Parafraseando Proust, o velho é uma criança que viveu demais. O encontro de avós e netos é um encontro de infâncias. Um encontro de iguais. Um encontro de cúmplices na irresponsabilidade.
Avós não são educadores – são anarquistas.
Avós não ralham – (so)riem.
Avós não orientam – apenas brincam.
Avós não mandam – mas obedecem com o maior prazer
O mundo, diz Fernando Pessoa, através de Alberto Caeiro, não foi feito para ser pensado, mas para ser visto e se estar de acordo. Os netos também, dizem os avós. Eles são o sentido e o sabor: a sobremesa da vida.
Turma do Funil – Variações na Longevidade
Liliane Vieira Longman
A nossa história começa alguns anos atrás. A minha primeira neta Luiza, com seus 3 anos, vivia no mundo da fantasia e brincadeiras da sua idade. Eu estava encantada de ser avó e começava a descobrir vocação para palhaço ou animadora de festas, apesar de alguns adultos acharem que sofria perturbações de comportamentos e ideias.
Confesso que, ao lado das crianças, sou um pouco de cada coisa, menos ser normal. Fernando Pessoa escreveu: “Tudo menos ter razão”. Se ele fosse uma pessoa normal diria: tudo menos não ter razão.
Minha maior crença é que nós, avós, estamos destinados a ser crianças e ainda mais, que podemos dar uma infância longeva, principalmente para os que não acreditaram em ser eternamente crianças, como diz a melodia.

Assim, os primos-primos sobrinhos do lado materno e paterno de Luiza, em número pequeno em idade e quantidade, saíamos todas sextas-feiras para passeios e brincadeiras pela cidade do Recife. Já no carro imaginávamos bruxas no céu com catota preta, princesas no Palácio Campos das Princesas, bruxos reais no museu do Mamulengo… De repente, estava nascendo a nossa turminha: Turma do Funil, inspirada na marchinha de Carnaval. Gabriela logo fez uma parodia que cantamos ainda hoje.

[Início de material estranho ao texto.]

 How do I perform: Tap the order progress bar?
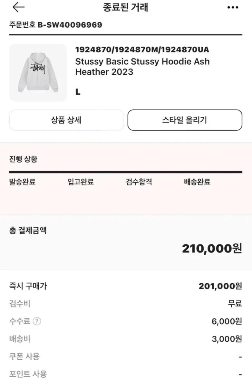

Todo nascimento é mágico porque nunca sabemos adivinhar o caminho a seguir. Todo mês de julho fazemos uma espécie de acampamento, com os primos com mais de 5 anos de idade. Temos um ritual na saída com nosso grito de guerra comandado por Léo (hoje estudando medicina), escolha de padrinhos e madrinhas dos novatos que chegam, batizado com funil derramando água na cabeça e o juramento seguido das palavras mágicas e obrigatórias: “por favor”, “desculpe” e “obrigada”.
Organizamos juntos as brincadeiras, mas como todo grupo, precisamos das regras para seguir e, principalmente, para transgredir. É assim que nos tornamos únicos.
Hoje somos mais de 34 primos-primos que fraternalmente recebem os que vão chegando. Cada um se reconhece nos gestos, nos sorrisos e nas formas de imaginar e brincar. Nossas memórias são narradas por mim, em um pequeno livrinho caseiro, ilustrado com as fotos dos melhores momentos. O mais, é o compromisso com a beleza das brincadeiras, das estórias obrigatórias, das músicas, dos jogos inúteis e da força e da alegria de estarmos juntos.
Será sempre um lugar de comunhão de afetos, de aprender e desaprender. Alguns já deixaram saudades, outros já adultos, ainda participam com alguns avós, tias e tios que se vocacionaram também a ser crianças.
A única promessa sem prazo de validade é ser uma avó que se presta a brincar e ser um brinquedo inútil, sem nenhuma utilidade pedagógica.